(Excerpt to read)
··········

Memphis Belle.   World war two melodrama about young flyboys bombing Hitler’s empire.

The cartoon representing  our Airbus 330  has just  entered European  airspace. Somewhere below, the good people of Leiden are buying herring along  the canals,  sipping  coffee, bracing for another day’s onslaught  of euro socialism and legal hashish.
Lufthansa a has done a fine job spiriting us across the  Atlantic.  Some unseen hand drew all the Business Class shades in the middle of the might, letting us sleep an extra hour or so.   Dankeshein  They are an efficient people.  They could have won WWII if they had set less exulted goals than conquering the world and exterminating its Jews. They should have settled on annexing the Sudetenland and  sending  Golda Meir hate mail.
As a child, I remember my dad forbidding us from flying to Germany on Lufthansa. “You know,” He’d say in a tone that forbade contradiction or discussion,   “ the Lufthansa  pilots   flew for the Luftwaffe, during World War Two.”
         That may have been true in 1968, when the  average ex Luftwaffe pilot was probably  married and  raising teenagers.  The average   WW II  Luftwaffe  Pilot  would be  90  this year, so I feel a little less guilt.
Point made. I am appalling old.
         As the continent scrolls by beneath,  I start performing  the ominous math.  I was born 14 years after D Day.  Fourteen years ago I was… well, I was sitting in the same office I now occupy.
         It gets worse, much worse.  I was born in a country with 49 States. When I was born, the last Civil war veteran was still alive. He was 113, true, but alive.
How did I get so  old?
         The answer is easy: I didn’t die.
         On some level, this trip to Munich, with connections to Croatia , is taking me back to my roots.  More specifically, it’s taking me to the source of my stem cells.
         Dankeshein, Deuchland.
          I imagine trying to explain to a German civilian from the 1940s  exactly what I needed from him.
         “I know we are at war, and I know your leader has some misgivings about , you know, Jews, but  it turns out we have identical bone marrow. Would you be a dear and donate a pint of your stem cells to me? Otherwise, I die. “
Which part of this request would he find the most absurd?  That he shared  a bone marrow with an American  Jewish  stranger? Or would he want to know about a procedure that kills leukemia though a technique called “ Graft Versus Host Syndrome?”  In the end, I’m sure I’d tell him it was magic.

··········

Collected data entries
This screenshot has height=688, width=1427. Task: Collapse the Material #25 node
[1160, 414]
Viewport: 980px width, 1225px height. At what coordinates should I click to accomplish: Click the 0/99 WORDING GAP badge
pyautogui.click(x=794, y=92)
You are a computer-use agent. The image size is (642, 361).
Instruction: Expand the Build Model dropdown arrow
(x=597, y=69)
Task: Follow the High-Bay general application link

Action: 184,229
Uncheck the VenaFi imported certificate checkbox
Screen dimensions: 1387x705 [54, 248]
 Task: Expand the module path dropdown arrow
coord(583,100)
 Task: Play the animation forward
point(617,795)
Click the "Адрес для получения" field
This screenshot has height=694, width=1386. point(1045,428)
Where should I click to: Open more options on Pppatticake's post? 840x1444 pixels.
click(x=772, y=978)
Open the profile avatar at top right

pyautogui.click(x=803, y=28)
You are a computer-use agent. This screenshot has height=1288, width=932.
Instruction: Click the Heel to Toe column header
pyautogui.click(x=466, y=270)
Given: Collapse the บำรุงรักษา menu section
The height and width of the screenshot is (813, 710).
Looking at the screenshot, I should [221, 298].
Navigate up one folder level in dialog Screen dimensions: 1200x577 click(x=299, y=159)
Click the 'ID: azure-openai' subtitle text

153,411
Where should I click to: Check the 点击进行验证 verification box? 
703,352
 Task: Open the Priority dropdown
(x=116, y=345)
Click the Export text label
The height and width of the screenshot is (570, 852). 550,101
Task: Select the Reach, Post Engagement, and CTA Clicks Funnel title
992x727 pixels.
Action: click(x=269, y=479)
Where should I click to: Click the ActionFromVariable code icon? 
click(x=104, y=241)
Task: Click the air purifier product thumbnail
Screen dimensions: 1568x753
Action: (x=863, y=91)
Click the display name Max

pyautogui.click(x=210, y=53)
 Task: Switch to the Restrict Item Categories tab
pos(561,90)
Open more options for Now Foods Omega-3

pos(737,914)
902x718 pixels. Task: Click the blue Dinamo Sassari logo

··········

(What is required) Extend the essay about the flight to Munich and the stem cell donor, picking up right after its final sentence, "In the end, I'm sure I'd tell him it was magic."

(Response box)
         We land in  Dubrovnik, Croatia, to start our bike trip.   Croatia is a lovely country,  evocative of  the Northern California coast with citrus trees, high mountains, and a long, attractive coastline.  An occasional soviet era  building  appears, hinting at an ominous  communist past.
         Dubrovnik is a medieval, walled city.   It’s evocative of Venice, not surprising when one realizes they were founded and built at the same time by the same people. Then you notice things
         You notice most of the  buildings in this  600 year old city have new roofs. The Yugoslavs tried to destroy the city in 1991.  You notice a pockmarked hotel, built by the communists and abandoned after the war because,  let’s face it, you  don’t rebuild  1985 era poured cement hotels.        
         Point made: War is eternal. One can wander past the Egyptian Obelisk along  the Thames in London and see  where the German bombs left pockmarks during World War I.
         The  1991 war was a prelude to the horrors of the  Bosnian conflict ten years later.  In that conflict, the Serbs decided to exterminate the Muslim Bosnians.  Slodidan Milosevic , the Serbian  ex- communist leader, was tried for war crimes and  eventually imprisoned. I asked our Croat  Bus driver about all this. “ Too bad he died so soon,” was his reply.
         The question lingers. How many years until the Serbians and Bosnians start swapping stem cells? Perhaps that time span, between extermination camp and  stem cell donation,  should become a unit of  time. It would represent a wonderful thing, the time it takes to forgive one’s tormentors.  

         I am old, I am old, I wear my modern, biking trousers rolled.  God my legs are thin.  Off for a week  biking across Croatia.